Edit: Unfortunately, this works only with Mbed OS-5 Bare-metal and Mbed OS-2 :frowning: . The Mbed OS-5 RTOS moves the stack to the SRAM.

yes, seems to be better also than leaving the additional 64 k RAM unused :slight_smile:

I will try your first suggestion and write some memory pool manager, an object that gets the large chunk and returns smaller blocks of memory, also like malloc. This can be used for static buffers that need to be allocated once. This is handy for my webserver project where I have some worker threads which need own buffers and thread stack. The mbed Thread class can use user supplied memory for the stack as I understand.

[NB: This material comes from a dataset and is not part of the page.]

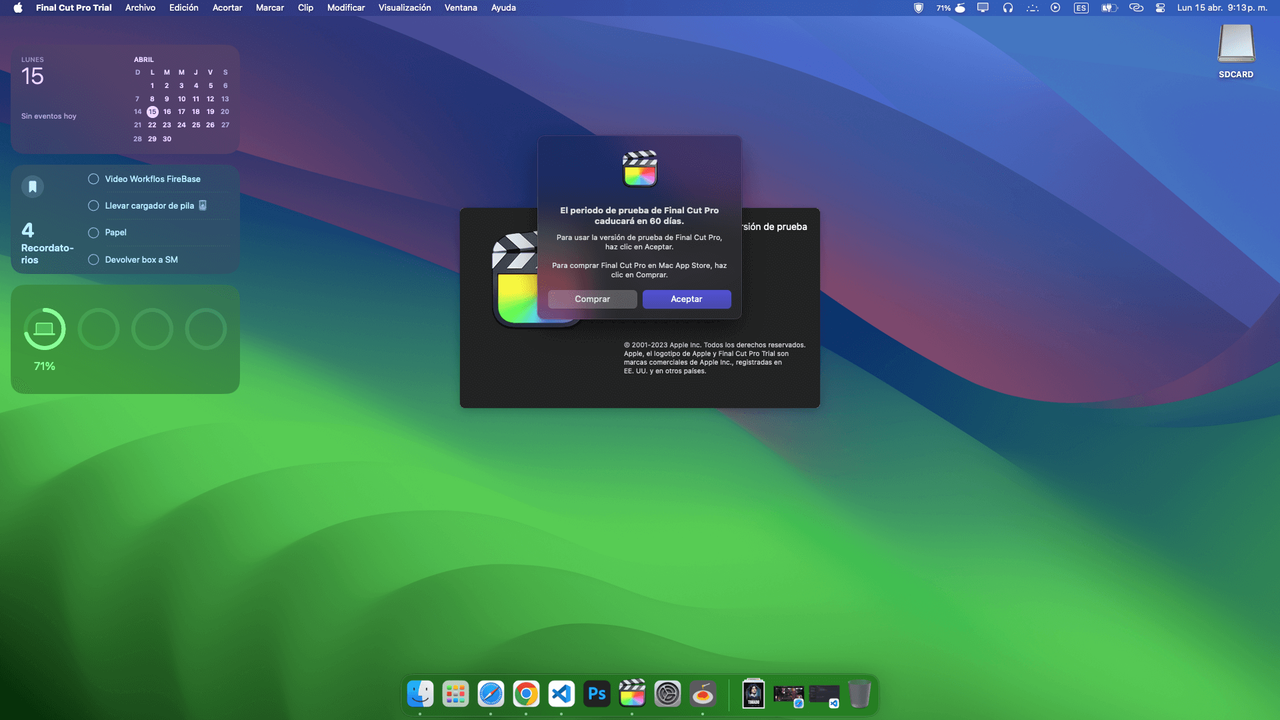
Task: Open the Screen Mirroring menu in the menu bar
Action: tap(982, 8)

Different linker files for one target are not supported yet, I think that would be also a nice extension to Mbed when the linkerscript is selectable in mbed_app.json.

Indeed Core-Coupled-Memory RAM in Cortex-M4 is useful when core want use one more bus for accessing data without contention. Some pratical usage notes from a User Guide OpenSTM32 Using CCM Memory .
As a side note, if we were talking about Tightly
Coupled Memories or TCM for very low interrupt latency, TCM RAM for data or code is read/written or read by core with zero wait states no matter core system clock frequency set. So it is useful for stack, critical data, but also for fast executing code, such as critical section code, etc.